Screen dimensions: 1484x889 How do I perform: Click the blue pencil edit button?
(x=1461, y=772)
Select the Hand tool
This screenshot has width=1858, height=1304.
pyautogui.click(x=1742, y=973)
----------------------------------------
[REQUIRED WORK]:
Restate the records above exactly.

[EXERCISE SOLUTION]:
Screen dimensions: 1484x889 How do I perform: Click the blue pencil edit button?
(x=1461, y=772)
Select the Hand tool
This screenshot has width=1858, height=1304.
pyautogui.click(x=1742, y=973)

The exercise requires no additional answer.